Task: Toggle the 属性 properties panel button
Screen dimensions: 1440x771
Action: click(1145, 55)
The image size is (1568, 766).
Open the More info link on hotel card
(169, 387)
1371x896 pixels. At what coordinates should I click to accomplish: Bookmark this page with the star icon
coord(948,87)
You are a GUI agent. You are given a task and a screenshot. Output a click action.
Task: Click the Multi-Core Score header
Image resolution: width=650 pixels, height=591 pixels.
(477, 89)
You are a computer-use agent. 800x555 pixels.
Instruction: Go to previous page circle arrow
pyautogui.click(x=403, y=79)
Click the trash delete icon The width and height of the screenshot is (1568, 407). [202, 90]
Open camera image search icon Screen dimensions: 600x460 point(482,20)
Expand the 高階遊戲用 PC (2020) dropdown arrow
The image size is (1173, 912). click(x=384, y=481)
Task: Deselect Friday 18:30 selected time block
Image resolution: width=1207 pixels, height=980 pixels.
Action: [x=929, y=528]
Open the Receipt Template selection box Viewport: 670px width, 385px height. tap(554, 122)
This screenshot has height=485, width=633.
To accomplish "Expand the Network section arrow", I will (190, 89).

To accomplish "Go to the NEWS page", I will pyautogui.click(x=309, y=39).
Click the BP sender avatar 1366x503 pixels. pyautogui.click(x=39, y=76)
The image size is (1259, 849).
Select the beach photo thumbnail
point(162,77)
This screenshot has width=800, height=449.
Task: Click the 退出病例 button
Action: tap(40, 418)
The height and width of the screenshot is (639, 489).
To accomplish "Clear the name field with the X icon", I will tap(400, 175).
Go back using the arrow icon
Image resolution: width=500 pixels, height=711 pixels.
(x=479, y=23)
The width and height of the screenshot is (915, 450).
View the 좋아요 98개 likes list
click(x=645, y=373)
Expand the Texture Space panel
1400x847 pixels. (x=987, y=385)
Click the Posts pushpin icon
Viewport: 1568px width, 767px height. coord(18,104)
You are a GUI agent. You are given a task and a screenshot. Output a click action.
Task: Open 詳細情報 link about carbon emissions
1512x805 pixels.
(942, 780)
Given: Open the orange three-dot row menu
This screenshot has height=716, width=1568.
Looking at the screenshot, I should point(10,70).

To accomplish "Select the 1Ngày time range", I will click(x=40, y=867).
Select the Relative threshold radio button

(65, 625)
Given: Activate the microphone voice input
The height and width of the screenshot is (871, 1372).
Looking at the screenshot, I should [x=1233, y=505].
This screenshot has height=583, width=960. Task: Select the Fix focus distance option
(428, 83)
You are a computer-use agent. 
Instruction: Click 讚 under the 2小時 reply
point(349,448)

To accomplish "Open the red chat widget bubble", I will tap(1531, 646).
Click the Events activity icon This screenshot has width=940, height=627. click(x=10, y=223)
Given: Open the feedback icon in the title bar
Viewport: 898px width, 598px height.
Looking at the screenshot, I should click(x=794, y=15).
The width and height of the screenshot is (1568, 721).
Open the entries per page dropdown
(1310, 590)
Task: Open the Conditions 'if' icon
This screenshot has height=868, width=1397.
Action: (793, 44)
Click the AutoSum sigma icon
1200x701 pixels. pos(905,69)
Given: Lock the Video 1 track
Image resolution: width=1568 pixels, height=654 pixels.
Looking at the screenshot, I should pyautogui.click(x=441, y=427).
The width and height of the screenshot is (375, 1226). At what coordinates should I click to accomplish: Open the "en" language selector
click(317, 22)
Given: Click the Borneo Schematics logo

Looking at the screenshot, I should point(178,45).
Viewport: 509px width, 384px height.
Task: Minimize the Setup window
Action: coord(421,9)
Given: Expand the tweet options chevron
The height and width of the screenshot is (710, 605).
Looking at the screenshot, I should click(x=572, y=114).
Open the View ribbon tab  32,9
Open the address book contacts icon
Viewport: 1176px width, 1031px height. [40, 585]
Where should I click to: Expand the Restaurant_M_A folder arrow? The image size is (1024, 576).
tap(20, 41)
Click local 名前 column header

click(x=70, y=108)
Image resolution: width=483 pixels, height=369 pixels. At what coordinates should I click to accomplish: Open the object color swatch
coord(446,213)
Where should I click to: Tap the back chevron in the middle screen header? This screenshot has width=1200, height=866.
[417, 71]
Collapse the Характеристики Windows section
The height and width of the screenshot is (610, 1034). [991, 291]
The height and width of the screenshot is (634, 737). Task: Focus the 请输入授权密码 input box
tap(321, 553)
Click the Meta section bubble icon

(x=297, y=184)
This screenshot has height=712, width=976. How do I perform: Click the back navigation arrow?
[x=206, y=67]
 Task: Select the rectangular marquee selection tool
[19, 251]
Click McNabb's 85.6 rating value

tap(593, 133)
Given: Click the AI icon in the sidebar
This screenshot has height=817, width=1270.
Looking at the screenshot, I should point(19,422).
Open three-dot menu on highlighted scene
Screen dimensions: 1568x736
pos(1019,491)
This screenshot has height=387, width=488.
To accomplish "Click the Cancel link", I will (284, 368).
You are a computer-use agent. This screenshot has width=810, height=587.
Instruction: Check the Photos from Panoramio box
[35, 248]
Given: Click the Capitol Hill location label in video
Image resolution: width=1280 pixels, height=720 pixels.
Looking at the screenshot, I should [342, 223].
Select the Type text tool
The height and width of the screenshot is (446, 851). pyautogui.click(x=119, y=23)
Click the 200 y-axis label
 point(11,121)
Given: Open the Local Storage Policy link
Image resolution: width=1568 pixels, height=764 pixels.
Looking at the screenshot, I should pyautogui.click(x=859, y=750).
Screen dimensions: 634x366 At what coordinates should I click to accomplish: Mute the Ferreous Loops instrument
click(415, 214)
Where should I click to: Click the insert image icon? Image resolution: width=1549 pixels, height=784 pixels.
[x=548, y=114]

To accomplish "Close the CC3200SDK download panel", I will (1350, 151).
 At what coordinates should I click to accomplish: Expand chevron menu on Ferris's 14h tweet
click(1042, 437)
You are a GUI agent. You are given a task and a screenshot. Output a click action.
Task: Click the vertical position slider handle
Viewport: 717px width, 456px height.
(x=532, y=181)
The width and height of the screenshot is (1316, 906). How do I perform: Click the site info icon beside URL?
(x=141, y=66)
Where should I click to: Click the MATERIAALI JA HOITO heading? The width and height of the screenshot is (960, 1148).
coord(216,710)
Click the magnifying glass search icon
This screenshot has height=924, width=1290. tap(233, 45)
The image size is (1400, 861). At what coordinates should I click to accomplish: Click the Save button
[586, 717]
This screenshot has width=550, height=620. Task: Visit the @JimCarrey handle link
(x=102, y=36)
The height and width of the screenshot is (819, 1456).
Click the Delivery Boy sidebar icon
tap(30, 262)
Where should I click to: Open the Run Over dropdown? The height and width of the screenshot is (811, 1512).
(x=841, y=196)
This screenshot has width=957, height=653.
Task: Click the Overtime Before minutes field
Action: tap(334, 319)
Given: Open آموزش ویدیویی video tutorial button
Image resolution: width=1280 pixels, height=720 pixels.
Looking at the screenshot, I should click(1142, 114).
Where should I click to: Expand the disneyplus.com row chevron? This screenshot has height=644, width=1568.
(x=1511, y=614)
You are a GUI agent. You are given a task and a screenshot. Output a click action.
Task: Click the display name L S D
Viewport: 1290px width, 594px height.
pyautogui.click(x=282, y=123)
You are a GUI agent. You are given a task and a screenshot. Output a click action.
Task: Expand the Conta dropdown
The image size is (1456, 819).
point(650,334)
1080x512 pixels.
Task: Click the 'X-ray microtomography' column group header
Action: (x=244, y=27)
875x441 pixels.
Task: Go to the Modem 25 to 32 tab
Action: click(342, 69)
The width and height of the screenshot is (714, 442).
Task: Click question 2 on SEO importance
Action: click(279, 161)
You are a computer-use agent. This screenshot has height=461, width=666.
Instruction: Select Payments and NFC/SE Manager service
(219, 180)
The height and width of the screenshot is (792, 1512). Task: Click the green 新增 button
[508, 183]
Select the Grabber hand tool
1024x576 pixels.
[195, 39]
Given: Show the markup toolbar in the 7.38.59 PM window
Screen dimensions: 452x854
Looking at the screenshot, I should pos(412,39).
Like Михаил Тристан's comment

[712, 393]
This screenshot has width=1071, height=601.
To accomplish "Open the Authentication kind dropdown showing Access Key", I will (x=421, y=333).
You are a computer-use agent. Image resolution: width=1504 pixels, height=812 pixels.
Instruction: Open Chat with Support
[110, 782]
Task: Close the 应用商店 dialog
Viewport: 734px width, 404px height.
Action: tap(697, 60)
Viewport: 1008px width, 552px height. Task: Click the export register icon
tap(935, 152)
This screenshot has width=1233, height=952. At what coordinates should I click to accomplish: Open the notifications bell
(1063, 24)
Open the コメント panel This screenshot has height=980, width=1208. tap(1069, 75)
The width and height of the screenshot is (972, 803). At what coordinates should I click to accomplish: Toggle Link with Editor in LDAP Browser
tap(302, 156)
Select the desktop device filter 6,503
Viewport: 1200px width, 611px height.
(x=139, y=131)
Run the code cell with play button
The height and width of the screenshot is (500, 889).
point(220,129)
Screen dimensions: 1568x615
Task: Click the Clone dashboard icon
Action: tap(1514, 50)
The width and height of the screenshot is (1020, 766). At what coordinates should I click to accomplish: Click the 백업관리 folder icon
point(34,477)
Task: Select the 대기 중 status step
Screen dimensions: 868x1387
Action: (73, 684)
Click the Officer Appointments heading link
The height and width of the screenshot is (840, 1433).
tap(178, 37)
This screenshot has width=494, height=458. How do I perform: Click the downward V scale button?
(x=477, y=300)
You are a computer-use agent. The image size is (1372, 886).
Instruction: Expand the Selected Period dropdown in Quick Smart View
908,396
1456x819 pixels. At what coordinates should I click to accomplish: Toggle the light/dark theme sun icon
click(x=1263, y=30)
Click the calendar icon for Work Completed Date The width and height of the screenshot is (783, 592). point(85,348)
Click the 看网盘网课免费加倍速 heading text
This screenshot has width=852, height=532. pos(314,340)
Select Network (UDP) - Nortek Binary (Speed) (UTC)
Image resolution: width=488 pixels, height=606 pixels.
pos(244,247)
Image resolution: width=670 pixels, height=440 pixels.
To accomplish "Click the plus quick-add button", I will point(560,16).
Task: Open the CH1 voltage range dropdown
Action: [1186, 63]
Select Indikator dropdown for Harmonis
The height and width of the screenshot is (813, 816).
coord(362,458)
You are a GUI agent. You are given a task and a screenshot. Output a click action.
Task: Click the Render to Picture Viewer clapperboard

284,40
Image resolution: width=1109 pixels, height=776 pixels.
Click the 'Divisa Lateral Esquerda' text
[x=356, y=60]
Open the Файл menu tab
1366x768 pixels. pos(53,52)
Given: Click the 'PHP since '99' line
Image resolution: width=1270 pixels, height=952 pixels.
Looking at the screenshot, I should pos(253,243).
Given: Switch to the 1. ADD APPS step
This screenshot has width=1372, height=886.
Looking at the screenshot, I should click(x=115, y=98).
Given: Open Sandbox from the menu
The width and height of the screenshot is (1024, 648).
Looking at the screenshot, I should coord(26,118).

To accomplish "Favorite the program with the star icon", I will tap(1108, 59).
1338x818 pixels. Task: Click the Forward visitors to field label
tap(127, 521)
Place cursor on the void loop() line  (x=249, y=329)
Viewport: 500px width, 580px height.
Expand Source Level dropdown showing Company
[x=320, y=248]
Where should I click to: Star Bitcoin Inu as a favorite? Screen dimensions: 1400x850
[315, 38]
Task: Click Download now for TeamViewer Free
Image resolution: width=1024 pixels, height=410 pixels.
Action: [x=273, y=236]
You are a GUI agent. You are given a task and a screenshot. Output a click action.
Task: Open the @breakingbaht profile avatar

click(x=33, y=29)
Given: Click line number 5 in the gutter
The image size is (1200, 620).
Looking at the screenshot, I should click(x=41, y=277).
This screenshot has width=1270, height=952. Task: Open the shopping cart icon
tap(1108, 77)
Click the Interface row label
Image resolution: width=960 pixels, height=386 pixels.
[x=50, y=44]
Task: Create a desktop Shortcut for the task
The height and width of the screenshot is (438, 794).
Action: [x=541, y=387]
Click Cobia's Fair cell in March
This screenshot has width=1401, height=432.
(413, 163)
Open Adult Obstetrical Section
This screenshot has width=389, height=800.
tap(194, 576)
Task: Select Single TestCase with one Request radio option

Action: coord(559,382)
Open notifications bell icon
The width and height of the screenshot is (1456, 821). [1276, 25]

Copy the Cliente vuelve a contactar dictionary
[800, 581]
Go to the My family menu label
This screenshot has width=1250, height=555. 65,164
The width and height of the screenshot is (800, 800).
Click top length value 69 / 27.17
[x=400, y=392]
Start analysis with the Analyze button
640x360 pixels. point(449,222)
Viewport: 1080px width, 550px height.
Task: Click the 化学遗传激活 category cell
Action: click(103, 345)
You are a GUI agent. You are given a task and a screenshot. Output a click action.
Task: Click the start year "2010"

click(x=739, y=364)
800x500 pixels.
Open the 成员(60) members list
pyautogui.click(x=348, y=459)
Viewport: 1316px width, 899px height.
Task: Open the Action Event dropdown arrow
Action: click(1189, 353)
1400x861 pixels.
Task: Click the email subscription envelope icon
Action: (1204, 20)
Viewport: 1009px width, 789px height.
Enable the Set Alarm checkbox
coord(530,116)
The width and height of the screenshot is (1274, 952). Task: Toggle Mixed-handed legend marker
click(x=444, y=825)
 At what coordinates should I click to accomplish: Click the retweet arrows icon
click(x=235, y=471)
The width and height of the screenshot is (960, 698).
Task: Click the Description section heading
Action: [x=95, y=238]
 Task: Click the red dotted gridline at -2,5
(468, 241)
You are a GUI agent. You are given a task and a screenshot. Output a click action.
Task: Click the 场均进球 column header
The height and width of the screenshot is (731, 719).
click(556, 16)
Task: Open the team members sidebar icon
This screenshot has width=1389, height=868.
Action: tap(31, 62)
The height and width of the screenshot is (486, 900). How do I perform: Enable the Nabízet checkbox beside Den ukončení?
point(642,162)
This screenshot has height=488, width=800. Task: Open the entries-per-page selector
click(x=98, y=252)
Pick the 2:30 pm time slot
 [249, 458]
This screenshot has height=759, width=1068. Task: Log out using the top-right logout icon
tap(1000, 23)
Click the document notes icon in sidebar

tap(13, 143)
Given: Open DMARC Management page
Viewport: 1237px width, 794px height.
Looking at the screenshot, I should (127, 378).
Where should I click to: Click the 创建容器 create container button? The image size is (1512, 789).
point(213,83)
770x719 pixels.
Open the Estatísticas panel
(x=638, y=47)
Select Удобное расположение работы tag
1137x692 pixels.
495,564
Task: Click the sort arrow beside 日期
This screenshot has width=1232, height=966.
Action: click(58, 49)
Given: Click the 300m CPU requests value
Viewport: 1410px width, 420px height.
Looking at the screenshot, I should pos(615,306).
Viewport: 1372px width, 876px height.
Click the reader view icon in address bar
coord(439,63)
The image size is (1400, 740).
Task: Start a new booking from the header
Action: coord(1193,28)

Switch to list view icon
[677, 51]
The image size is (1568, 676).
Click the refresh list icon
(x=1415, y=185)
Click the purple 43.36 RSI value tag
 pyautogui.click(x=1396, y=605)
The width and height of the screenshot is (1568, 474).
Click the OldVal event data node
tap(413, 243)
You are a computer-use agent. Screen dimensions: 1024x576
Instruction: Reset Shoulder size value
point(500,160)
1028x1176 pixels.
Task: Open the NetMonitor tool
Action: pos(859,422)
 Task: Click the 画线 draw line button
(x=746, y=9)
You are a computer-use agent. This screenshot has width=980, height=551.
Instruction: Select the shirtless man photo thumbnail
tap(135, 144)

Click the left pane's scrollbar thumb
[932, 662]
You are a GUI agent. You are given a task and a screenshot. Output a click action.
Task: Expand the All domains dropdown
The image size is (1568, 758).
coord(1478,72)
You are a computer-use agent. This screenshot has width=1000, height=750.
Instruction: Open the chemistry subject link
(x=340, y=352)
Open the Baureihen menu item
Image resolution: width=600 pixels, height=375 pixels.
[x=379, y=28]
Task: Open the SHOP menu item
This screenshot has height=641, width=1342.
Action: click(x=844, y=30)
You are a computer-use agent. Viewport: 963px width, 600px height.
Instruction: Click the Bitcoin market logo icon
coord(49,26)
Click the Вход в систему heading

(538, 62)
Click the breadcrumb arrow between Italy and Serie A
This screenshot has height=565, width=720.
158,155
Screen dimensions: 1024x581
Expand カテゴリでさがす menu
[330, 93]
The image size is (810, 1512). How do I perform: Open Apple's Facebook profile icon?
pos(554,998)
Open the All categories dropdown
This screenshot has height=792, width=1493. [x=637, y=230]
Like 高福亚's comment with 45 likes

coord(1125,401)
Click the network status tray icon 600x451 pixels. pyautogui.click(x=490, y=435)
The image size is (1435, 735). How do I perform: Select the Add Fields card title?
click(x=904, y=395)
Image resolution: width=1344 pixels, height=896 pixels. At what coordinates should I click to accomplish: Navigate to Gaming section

§ **Work to do**: Extract every line of the material above that contains the word "bubble". Case counts, so match capital and lowercase letters exactly.

§ **Written response**:
To accomplish "Open the red chat widget bubble", I will tap(1531, 646).
Click the Meta section bubble icon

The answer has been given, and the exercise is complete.